* _GIVEN PASSAGE_
========================================

About this Course...

 

 

 
Writing and Critical Reasoning? How might these two subjects be fitted together within the frame of a single academic course? Writing--this term suggests that our course will focus on the mechanics of college essay composition. Critical Reasoning--this term suggests something else entirely; it suggests that our course will focus on the fundamentals of logic: those forms of inductive and deductive reasoning that one ordinarily studies in Philosophy or Law courses. Surely we can all agree that both subjects are important, but why is it that they came to be paired up in our English 103 course?

========================================

* _PROVIDED RECORDS_
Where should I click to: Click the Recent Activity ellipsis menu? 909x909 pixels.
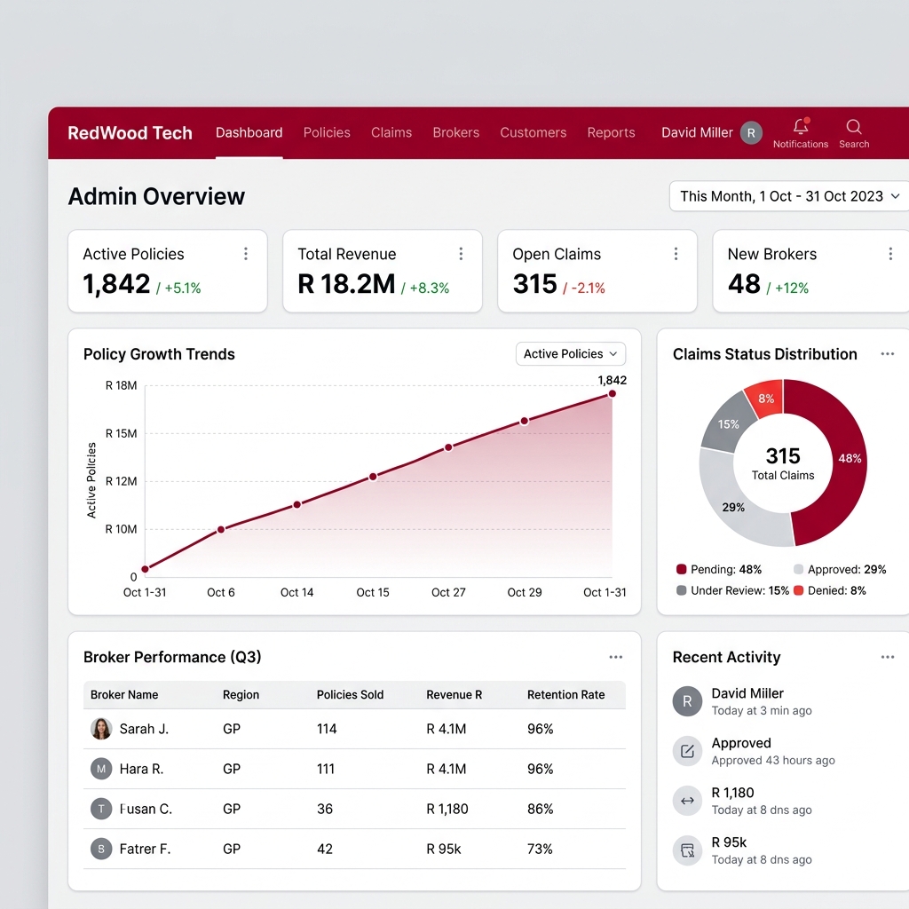point(887,657)
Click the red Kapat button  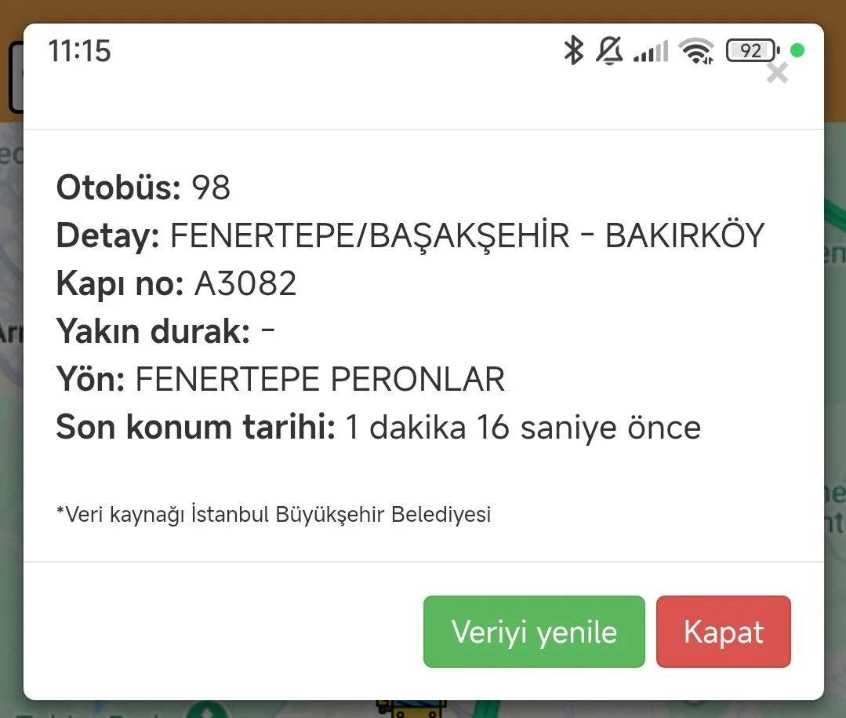coord(723,632)
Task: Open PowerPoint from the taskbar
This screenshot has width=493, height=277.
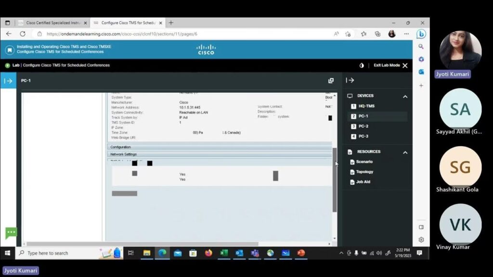Action: [301, 253]

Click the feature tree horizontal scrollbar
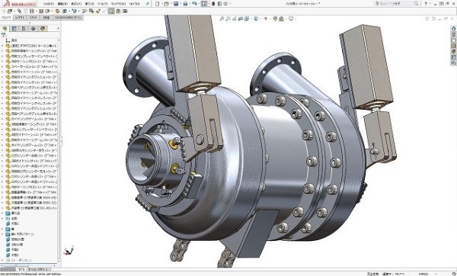[x=29, y=265]
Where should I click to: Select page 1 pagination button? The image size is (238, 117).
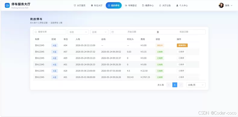click(175, 85)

========================================

* _TASK DIRECTIONS_
Retype the course description above word for word, between "About this Course..." and "English 103 course?", inclusive.

* _ANSWER SPACE_
About this Course...

 

 

 
Writing and Critical Reasoning? How might these two subjects be fitted together within the frame of a single academic course? Writing--this term suggests that our course will focus on the mechanics of college essay composition. Critical Reasoning--this term suggests something else entirely; it suggests that our course will focus on the fundamentals of logic: those forms of inductive and deductive reasoning that one ordinarily studies in Philosophy or Law courses. Surely we can all agree that both subjects are important, but why is it that they came to be paired up in our English 103 course?